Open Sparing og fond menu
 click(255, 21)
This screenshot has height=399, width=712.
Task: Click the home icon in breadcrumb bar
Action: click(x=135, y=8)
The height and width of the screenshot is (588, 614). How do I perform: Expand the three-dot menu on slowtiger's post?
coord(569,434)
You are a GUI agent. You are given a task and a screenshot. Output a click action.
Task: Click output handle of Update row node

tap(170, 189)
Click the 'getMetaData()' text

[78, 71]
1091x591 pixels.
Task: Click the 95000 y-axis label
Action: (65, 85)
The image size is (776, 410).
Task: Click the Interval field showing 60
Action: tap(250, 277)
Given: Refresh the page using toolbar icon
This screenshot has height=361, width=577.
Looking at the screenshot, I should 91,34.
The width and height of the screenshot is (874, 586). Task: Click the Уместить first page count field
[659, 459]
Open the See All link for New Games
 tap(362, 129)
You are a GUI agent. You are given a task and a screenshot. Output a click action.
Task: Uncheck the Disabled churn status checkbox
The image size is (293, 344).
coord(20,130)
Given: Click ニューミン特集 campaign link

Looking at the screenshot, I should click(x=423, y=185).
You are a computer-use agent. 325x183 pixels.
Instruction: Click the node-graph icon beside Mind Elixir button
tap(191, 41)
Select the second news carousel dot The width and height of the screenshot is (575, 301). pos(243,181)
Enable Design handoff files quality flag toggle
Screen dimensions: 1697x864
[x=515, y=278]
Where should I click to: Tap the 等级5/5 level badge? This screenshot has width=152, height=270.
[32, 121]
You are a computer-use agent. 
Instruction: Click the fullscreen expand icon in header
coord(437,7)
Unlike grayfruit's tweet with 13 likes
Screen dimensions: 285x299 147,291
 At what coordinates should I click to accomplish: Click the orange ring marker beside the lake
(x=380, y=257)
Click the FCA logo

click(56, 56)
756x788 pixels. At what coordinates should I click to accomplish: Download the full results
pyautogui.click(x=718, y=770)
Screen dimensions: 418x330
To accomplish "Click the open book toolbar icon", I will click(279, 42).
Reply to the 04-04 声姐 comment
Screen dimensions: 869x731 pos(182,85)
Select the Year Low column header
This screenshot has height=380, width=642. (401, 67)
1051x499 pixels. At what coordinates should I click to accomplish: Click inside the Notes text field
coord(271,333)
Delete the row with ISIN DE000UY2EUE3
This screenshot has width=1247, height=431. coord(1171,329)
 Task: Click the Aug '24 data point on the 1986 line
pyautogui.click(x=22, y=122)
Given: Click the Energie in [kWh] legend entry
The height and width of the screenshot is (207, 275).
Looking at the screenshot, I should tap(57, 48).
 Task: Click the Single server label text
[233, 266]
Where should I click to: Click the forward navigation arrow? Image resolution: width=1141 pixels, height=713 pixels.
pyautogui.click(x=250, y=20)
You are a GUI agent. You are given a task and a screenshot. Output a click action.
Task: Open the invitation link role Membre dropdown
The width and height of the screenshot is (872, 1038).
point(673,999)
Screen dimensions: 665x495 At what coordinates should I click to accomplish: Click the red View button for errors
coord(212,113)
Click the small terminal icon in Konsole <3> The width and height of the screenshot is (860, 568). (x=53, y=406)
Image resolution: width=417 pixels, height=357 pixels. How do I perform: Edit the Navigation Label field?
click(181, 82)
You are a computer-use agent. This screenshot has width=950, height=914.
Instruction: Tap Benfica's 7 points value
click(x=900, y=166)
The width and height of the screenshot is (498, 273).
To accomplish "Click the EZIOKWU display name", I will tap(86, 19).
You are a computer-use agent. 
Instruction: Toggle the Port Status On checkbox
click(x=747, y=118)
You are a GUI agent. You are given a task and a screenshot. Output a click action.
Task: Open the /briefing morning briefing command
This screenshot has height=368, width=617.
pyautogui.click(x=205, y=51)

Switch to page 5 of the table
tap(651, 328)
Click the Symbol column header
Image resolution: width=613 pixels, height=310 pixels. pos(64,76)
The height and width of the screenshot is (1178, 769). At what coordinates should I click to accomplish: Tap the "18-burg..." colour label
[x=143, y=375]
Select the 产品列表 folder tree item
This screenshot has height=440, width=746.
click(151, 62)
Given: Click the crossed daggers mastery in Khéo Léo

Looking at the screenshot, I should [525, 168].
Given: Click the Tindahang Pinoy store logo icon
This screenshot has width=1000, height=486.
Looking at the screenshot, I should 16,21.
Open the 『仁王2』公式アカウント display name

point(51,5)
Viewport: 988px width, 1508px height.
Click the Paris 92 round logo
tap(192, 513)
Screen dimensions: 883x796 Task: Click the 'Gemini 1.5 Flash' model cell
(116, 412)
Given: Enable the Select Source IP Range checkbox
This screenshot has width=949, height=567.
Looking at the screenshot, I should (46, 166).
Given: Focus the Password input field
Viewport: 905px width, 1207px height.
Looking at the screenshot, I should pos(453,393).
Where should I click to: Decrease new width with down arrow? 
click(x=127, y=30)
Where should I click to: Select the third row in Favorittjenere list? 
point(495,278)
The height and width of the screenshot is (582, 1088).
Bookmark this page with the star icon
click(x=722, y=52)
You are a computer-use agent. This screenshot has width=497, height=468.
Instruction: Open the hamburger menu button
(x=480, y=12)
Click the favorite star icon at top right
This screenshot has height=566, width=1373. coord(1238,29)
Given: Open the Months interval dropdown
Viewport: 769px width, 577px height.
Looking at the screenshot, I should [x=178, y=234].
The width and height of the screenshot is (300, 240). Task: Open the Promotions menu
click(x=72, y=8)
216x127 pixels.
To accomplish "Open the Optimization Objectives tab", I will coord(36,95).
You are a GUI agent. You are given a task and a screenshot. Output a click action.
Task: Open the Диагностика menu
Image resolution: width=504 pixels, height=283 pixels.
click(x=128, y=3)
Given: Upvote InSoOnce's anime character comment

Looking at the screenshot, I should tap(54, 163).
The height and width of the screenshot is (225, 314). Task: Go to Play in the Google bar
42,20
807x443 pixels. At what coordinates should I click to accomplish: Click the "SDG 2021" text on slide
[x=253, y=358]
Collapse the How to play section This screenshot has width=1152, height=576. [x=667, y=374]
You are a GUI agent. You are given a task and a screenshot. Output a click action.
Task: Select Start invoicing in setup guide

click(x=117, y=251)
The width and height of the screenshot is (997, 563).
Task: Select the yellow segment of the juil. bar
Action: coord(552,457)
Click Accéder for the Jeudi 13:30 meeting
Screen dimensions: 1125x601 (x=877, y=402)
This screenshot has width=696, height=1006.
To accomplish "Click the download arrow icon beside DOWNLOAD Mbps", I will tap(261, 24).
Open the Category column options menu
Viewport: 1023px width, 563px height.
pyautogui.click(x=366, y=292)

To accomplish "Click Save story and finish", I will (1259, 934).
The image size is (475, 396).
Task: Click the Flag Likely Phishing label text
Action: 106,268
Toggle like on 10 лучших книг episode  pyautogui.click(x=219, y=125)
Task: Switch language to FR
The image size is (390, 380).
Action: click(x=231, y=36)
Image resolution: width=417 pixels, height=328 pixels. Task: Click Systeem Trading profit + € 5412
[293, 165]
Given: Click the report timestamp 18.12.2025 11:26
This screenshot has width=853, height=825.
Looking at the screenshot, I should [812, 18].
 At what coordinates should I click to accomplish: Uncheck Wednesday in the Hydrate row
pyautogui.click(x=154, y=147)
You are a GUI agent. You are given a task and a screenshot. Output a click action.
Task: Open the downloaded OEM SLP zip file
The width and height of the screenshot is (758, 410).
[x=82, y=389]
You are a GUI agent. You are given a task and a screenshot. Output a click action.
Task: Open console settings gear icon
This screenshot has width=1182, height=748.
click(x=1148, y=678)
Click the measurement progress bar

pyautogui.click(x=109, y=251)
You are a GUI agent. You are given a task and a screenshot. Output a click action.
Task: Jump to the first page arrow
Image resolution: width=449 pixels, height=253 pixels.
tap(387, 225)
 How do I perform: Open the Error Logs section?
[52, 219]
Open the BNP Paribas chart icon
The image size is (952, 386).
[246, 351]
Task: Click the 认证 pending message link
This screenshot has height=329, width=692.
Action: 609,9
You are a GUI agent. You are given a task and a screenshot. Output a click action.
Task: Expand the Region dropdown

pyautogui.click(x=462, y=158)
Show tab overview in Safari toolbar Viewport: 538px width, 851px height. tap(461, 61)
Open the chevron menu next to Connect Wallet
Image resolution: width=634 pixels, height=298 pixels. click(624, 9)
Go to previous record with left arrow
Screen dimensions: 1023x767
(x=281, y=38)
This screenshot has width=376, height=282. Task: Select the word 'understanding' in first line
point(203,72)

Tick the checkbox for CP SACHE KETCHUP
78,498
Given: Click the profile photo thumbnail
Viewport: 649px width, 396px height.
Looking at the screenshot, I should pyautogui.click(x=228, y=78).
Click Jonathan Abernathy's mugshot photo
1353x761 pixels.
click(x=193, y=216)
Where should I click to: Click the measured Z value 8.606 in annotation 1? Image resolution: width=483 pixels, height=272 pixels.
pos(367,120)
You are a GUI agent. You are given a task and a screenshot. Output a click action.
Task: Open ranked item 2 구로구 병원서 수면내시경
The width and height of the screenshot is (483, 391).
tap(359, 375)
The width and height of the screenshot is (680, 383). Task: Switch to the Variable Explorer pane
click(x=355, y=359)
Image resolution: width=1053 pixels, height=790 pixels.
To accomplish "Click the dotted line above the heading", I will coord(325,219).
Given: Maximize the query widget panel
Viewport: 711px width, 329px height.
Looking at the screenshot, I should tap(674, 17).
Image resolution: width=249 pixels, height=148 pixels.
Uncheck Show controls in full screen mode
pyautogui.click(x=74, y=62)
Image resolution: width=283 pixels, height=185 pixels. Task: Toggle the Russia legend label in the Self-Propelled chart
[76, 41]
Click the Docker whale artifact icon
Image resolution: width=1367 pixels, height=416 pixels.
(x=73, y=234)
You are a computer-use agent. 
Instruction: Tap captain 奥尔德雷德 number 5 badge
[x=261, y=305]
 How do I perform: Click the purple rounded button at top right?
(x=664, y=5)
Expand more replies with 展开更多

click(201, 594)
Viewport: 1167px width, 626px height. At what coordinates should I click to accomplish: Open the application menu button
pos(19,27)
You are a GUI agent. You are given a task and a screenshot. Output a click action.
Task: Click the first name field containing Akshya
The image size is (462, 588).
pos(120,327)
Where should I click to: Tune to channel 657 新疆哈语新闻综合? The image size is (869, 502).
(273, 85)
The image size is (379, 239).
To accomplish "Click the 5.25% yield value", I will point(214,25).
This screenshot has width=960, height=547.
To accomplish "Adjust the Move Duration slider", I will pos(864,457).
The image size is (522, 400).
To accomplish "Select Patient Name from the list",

What this task involves: Find "The height and width of the screenshot is (582, 1088)." in the entries above and copy that whole line exactly, then each line after it through the line that contains "Collapse the How".

Expected output:
The height and width of the screenshot is (582, 1088).
Bookmark this page with the star icon
click(x=722, y=52)
You are a computer-use agent. This screenshot has width=497, height=468.
Instruction: Open the hamburger menu button
(x=480, y=12)
Click the favorite star icon at top right
This screenshot has height=566, width=1373. coord(1238,29)
Given: Open the Months interval dropdown
Viewport: 769px width, 577px height.
Looking at the screenshot, I should [x=178, y=234].
The width and height of the screenshot is (300, 240). Task: Open the Promotions menu
click(x=72, y=8)
216x127 pixels.
To accomplish "Open the Optimization Objectives tab", I will coord(36,95).
You are a GUI agent. You are given a task and a screenshot. Output a click action.
Task: Open the Диагностика menu
Image resolution: width=504 pixels, height=283 pixels.
click(x=128, y=3)
Given: Upvote InSoOnce's anime character comment

Looking at the screenshot, I should tap(54, 163).
The height and width of the screenshot is (225, 314). Task: Go to Play in the Google bar
42,20
807x443 pixels. At what coordinates should I click to accomplish: Click the "SDG 2021" text on slide
[x=253, y=358]
Collapse the How to play section This screenshot has width=1152, height=576. [x=667, y=374]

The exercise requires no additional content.